Read through the data below and state how many of its lines contain the word "agosto", adding nothing.
Start of THE INPUT
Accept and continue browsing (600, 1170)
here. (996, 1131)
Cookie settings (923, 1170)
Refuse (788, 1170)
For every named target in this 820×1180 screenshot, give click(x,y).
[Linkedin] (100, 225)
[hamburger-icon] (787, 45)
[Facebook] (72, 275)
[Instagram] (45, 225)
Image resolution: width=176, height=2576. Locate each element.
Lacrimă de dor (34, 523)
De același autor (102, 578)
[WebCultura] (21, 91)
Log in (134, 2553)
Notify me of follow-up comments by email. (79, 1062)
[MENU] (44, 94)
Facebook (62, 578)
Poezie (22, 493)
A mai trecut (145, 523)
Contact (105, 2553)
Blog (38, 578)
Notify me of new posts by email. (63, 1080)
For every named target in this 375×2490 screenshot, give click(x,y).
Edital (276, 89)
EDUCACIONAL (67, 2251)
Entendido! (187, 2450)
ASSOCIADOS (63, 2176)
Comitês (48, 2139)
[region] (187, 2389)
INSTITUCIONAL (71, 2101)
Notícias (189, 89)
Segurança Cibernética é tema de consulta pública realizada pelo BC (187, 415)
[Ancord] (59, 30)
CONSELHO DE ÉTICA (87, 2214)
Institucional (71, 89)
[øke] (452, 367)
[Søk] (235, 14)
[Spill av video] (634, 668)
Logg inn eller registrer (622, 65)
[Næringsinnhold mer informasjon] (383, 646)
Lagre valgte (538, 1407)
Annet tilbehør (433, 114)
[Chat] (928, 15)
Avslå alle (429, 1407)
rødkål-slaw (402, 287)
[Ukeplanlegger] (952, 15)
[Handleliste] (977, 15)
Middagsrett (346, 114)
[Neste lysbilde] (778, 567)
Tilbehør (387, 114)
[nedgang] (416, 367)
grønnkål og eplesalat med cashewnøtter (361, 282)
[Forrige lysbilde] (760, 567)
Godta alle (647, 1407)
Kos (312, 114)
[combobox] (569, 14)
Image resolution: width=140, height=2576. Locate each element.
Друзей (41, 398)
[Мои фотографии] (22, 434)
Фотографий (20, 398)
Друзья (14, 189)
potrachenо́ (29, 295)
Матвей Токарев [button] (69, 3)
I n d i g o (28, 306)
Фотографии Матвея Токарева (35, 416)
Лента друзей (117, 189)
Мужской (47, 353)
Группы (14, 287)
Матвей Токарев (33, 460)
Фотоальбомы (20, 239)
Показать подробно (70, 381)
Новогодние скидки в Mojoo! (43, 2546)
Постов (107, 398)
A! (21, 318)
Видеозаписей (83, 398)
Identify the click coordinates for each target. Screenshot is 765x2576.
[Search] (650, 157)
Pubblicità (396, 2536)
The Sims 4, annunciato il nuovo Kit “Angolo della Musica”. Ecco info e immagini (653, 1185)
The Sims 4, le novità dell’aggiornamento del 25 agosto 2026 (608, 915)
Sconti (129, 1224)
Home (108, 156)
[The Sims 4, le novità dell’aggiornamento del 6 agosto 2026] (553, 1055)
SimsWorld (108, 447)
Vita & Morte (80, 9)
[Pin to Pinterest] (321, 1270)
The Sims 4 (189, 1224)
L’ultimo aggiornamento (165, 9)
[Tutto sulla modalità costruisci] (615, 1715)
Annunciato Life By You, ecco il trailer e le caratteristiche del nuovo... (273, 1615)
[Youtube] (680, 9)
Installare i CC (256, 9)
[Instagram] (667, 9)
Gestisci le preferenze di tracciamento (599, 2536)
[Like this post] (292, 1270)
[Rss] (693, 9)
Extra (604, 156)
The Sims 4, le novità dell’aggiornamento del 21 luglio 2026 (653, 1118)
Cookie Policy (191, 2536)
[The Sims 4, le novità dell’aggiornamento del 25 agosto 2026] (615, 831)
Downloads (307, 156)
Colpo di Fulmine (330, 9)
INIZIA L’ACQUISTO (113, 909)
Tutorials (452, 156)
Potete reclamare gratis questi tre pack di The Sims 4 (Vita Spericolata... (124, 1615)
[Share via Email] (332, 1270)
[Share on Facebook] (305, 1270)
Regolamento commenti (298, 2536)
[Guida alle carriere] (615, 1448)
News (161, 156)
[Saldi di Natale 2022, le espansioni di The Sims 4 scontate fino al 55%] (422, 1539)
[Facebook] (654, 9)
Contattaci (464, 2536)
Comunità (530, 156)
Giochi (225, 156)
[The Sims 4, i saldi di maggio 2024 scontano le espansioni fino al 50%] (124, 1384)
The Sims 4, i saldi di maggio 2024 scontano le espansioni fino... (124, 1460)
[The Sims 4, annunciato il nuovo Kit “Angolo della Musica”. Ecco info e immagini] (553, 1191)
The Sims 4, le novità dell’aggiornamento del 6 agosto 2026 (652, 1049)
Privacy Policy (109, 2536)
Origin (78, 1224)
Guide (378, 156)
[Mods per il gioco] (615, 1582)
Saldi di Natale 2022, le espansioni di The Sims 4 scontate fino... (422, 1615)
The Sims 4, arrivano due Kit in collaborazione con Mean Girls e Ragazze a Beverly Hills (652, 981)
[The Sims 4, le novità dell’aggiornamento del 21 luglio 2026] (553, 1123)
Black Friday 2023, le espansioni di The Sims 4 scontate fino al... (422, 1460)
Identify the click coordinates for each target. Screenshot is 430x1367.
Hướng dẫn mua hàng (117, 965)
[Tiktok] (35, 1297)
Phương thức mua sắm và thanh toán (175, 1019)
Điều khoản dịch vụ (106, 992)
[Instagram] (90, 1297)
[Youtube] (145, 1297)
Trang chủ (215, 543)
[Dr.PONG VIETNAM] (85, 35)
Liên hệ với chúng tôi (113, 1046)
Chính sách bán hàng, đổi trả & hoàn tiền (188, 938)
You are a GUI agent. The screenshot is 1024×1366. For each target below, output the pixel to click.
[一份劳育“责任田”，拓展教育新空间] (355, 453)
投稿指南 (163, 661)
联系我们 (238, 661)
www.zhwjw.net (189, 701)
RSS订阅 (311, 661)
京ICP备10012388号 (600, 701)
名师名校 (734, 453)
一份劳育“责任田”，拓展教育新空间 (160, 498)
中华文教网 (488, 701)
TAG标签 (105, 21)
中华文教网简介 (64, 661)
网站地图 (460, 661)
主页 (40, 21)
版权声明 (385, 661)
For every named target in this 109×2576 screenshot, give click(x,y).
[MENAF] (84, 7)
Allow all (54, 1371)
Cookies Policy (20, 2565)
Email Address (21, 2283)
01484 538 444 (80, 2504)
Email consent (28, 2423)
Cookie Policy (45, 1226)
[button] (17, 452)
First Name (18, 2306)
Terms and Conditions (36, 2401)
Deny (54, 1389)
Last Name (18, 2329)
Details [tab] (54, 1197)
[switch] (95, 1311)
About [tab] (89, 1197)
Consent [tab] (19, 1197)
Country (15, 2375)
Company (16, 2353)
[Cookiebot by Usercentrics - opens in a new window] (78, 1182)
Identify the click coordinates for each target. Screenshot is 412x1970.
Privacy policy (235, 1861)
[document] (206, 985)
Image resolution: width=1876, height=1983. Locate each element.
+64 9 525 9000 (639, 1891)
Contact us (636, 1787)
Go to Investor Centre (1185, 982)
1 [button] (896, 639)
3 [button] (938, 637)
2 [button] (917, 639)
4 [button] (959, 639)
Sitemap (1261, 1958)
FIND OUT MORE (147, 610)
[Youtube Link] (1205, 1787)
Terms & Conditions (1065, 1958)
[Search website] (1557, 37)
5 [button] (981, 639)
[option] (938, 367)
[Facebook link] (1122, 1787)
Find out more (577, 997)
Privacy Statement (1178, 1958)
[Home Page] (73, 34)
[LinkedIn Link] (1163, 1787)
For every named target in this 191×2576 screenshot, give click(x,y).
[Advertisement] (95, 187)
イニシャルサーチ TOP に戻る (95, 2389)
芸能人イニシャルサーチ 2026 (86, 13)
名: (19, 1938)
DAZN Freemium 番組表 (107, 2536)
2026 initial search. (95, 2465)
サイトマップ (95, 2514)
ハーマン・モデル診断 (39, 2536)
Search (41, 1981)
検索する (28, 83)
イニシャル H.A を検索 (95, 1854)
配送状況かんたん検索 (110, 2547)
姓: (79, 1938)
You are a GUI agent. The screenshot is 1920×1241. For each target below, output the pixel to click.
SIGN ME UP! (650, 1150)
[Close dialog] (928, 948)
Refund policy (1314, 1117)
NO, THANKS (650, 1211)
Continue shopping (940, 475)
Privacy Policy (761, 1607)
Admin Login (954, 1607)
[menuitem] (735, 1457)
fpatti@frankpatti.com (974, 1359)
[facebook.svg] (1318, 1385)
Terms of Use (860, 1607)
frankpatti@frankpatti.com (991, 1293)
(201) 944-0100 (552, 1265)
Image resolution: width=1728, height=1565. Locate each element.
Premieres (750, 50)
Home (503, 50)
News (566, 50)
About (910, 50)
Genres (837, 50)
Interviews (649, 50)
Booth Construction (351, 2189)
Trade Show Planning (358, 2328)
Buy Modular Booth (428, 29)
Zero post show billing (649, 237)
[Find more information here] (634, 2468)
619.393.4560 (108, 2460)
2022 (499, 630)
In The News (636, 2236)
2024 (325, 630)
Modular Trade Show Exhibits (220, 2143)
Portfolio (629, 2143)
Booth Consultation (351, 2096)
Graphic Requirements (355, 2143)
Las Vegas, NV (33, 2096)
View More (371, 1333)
End of THE INPUT
▶ SOLUTION:
4